The article SENP1-Sirt3 signaling promotes α-ketoglutarate production during M2 macrophage polarization was published in Cell Reports by Professor Jinke Cheng Lab of Basic Medical Sciences on 12 April 2022, reported a new mechanism of SENP1-Sirt3 signaling promoting α-ketoglutarate production during M2 macrophage polarization through regulating glutamine metabolism.
The metabolic program is altered during macrophage activation and influences macrophage polarization. Glutaminolysis promotes accumulation of α-ketoglutarate (αKG), leading to Jumonji domain-containing protein D3 (Jmjd3)-dependent demethylation at H3K27me3 during M2 polarization of macrophages. However, it remains unclear how αKG accumulation is regulated during M2 polarization of macrophages. This study shows that SENP1-Sirt3 signaling controls glutaminolysis, leading to αKG accumulation during IL-4-stimulated M2 polarization. Activation of the SENP1-Sirt3 axis augments M2 macrophage polarization through the accumulation of αKG via glutaminolysis. We also identify glutamate dehydrogenase 1 (GLUD1) as an acetylated protein in mitochondria. The SENP1-Sirt3 axis deacetylates GLUD1 and increases its activity in glutaminolysis to promote αKG production, leading to M2 polarization of macrophages. Therefore, SENP1-Sirt3 signaling plays a critical role in αKG accumulation via glutaminolysis to promote M2 polarization.

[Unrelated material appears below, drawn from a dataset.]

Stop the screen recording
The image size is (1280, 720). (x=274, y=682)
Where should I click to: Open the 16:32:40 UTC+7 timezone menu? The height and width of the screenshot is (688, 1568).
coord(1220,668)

Laboratory of Cell Signal Transduction
The lab targets protein SUMOylation, especially SENPs-mediated deSUMOylation and its regulation mechanism of cell signal transduction, as well as the significance in body development and disease.
The research interests include:
1) Protein SUMOylation on cellular metabolism: To study the molecular mechanism of mitochondrial protein SUMOylation on mitochondrial metabolism and its effect on cellular function.
2) Protein SUMOylation on regulation for inflammatory response: To study the regulatory effect of protein SUMOylation in inflammatory diseases.
3) Protein SUMOylation and aging: To study the metabolic regulation effect of protein SUMOylation on aging.